Psychiatric Symptoms in Bereaved Versus Non-bereaved Youth and Young Adults: A Longitudinal Epidemiological Study.
Journal of the American Academy of Child & Adolescent Psychiatry
Adolescent, Behavioral Symptoms, Bereavement, Child, Death, Family, Family Characteristics, Female, Humans, Interview, Psychological, Longitudinal Studies, Male, Risk Factors, Social Environment, Stress Disorders, Post-Traumatic, Substance-Related Disorders, Young Adult
OBJECTIVE: To examine potential differences in psychiatric symptoms between parent-bereaved youth (N = 172), youth who experienced the death of another relative (N = 815), and nonbereaved youth (N = 235), aged 11 to 21 years, above and beyond antecedent environmental and individual risk factors.
METHOD: Sociodemographics, family composition, and family functioning were assessed one interview wave before the death. Child psychiatric symptoms were assessed during the wave in which the death was reported and one wave before and after the death. A year was selected randomly for the nonbereaved group.

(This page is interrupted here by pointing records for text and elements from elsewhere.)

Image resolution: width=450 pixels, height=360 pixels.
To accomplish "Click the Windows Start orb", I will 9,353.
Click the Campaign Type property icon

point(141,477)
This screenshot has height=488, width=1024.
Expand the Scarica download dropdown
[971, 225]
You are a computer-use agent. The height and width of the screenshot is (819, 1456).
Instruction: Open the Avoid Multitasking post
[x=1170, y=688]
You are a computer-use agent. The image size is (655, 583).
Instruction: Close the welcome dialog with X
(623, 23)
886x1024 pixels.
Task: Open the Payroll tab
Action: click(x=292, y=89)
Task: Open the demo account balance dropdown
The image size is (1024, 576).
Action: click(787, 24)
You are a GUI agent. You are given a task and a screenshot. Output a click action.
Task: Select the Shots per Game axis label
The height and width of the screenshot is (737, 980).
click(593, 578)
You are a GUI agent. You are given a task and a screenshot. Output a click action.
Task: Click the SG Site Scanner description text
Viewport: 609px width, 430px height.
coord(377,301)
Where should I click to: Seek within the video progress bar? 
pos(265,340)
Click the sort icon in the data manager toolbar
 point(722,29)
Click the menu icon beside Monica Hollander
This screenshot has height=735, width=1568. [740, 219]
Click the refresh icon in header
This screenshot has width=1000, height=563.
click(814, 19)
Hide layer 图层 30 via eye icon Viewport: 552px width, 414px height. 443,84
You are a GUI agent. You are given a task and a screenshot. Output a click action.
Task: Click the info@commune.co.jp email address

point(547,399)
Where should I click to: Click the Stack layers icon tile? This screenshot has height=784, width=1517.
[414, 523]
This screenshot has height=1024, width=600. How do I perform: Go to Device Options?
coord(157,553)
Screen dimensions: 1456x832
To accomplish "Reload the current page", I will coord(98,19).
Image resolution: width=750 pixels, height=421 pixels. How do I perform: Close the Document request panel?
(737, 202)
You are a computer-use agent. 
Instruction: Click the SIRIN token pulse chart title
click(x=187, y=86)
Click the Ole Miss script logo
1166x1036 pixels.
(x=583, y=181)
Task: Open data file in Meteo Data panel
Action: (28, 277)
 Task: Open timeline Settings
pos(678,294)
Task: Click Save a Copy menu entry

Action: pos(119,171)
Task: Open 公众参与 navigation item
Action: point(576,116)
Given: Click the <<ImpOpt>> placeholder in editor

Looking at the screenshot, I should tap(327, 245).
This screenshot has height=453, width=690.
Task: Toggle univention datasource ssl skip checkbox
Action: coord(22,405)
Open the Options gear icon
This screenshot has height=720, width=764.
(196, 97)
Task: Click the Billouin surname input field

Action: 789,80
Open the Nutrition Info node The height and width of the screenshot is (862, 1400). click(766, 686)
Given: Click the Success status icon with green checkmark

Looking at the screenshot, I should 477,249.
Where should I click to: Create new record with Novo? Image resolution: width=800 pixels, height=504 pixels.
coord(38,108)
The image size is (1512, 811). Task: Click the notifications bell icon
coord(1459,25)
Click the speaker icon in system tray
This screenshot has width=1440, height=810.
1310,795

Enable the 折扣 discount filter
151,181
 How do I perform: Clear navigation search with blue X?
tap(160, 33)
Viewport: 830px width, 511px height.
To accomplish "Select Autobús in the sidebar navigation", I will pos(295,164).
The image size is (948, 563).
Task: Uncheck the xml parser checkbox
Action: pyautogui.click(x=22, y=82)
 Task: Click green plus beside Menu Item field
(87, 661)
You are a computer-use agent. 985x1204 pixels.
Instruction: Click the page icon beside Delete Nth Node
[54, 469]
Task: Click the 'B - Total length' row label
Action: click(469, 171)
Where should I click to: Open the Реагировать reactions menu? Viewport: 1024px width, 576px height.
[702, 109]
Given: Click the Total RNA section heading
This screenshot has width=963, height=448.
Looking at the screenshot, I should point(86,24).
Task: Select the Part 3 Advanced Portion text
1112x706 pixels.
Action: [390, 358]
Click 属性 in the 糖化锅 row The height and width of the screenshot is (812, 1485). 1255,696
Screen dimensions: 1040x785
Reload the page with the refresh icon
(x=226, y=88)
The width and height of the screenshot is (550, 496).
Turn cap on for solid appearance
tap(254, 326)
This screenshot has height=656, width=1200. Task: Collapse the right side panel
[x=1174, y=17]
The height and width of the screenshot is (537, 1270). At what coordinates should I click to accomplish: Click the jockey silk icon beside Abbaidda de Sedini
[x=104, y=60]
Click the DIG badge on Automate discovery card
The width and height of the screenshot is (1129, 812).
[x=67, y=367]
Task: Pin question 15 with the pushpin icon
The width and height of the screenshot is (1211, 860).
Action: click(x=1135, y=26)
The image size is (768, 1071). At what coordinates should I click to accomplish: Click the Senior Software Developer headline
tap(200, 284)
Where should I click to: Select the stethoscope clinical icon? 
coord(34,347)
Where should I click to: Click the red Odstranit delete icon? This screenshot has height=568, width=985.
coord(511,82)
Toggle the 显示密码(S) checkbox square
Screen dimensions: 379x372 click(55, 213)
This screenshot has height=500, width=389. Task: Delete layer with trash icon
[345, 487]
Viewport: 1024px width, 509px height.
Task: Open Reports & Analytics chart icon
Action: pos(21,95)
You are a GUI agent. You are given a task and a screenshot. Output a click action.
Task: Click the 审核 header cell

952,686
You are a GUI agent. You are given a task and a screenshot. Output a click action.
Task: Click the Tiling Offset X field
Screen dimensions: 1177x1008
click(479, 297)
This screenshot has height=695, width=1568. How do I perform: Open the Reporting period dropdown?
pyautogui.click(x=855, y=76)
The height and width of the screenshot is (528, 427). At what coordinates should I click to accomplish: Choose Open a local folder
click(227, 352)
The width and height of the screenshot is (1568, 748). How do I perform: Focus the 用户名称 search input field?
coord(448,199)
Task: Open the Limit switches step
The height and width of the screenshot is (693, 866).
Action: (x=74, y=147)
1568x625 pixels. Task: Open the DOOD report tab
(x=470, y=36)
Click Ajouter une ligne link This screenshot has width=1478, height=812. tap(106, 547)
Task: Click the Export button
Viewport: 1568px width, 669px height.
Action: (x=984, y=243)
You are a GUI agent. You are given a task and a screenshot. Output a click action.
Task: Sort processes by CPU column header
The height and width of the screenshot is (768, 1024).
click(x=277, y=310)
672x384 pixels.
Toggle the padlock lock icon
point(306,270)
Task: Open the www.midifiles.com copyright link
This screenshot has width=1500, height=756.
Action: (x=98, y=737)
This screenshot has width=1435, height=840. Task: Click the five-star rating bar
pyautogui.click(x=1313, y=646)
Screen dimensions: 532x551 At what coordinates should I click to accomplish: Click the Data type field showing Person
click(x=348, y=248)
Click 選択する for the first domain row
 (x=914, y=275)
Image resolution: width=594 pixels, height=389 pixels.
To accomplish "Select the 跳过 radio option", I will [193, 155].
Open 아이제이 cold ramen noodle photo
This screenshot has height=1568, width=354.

RESULTS: The early loss of a parent was associated with poverty, previous substance abuse problems, and greater functional impairment before the loss. Both bereaved groups of children were more likely than nonbereaved children to show symptoms of separation anxiety and depression during the wave of the death, controlling for sociodemographic factors and prior psychiatric symptoms. One wave following the loss, bereaved children were more likely than nonbereaved children to exhibit symptoms of conduct disorder and substance abuse and to show greater functional impairment.
CONCLUSIONS: The impact of parental death on children must be considered in the context of pre-existing risk factors. Even after controlling for antecedent risk factors, both parent-bereaved children as well as those who lost other relatives were at increased risk for psychological and behavioral health problems.